Storia di una famiglia di emigranti italiani che si è stabilita in America. La donna che era partita dall'Italia insieme con il padre, morto poi di febbre gialla, era stata salvata dalle perverse arti di un losco tenutario di locali equivoci per l'affetto e per il coraggio di un giovane dottore, emigrato politico; e lo sposa. Dalla loro unione è nato un figlio che, fattosi grande si sente esclusivamente americano, con grande cordoglio del padre. Il dissidio si acuisce quando, con l'entrata dell'Italia in guerra molti figli di italiani partono per donare il proprio sangue alla madre patria. Ed il dottore fa domanda per essere arruolato tra i volontari, poiché il figliolo, che ha nel frattempo sposato, non sente il richiamo ideale della terra degli avi.
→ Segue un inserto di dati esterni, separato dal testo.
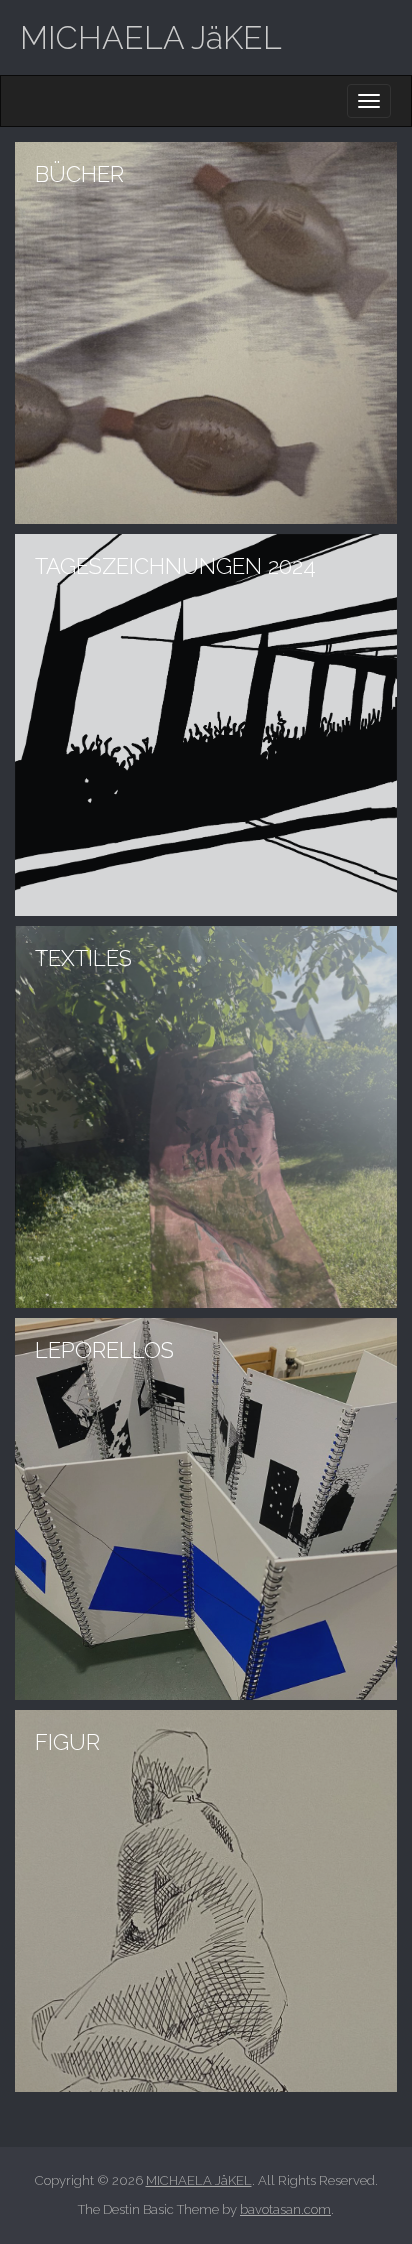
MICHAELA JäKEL (151, 37)
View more (206, 333)
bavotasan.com (285, 2209)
Ma il giovane, dinnanzi al gesto del padre, comprende finalmente quale è la vera sua nazionalità, derivata a lui dai sacrifici e dalle rinunce dei propri genitori, al disopra di ogni legale naturalizzazione. Parte per l'Europa, lascia la sua giovinezza nella rivendica dei sacri confini italiani. A chiusura il film, che ci ha accompagnato lungo tutta l'esistenza di questi emigranti, ci fa vedere la bimba, figliola postuma del caduto, che riceve, nella divisa di Piccola Italiana, la medaglia al valore guadagnata dal padre.
  • Durata: 90'
  • Colore: B/N
  • Genere: DRAMMATICO
  • Tratto da: ISPIRATO A UN'IDEA DI A. GUARINI ED ELABORATO DA GIAN GASPARE NAPOLITANO
  • Produzione: ICI - ALFREDO GUARINI PER LA TIRRENIA FILM, ROMA - ANONIMA PITTALUGA
  • Distribuzione: INDIPENDENTI - ANONIMA PITTALUGA - VIDEO CLUB LUCE

NOTE

SCENEGGIATURA CON LA COLLABORAZIONE NON ACCREDITATA DI: IVO PERILLI E FRITZ ECKARDT.
IL FILM E' STATO RIPESENTATO ALLA MOSTRA DI VENEZIA DEL 1935, E OTTENNE LA COPPA DEL PARTITO NAZIONALE FASCISTA CON LA MOTIVAZIONE: "FILM ARTISTICAMENTE PIU' RIUSCITO".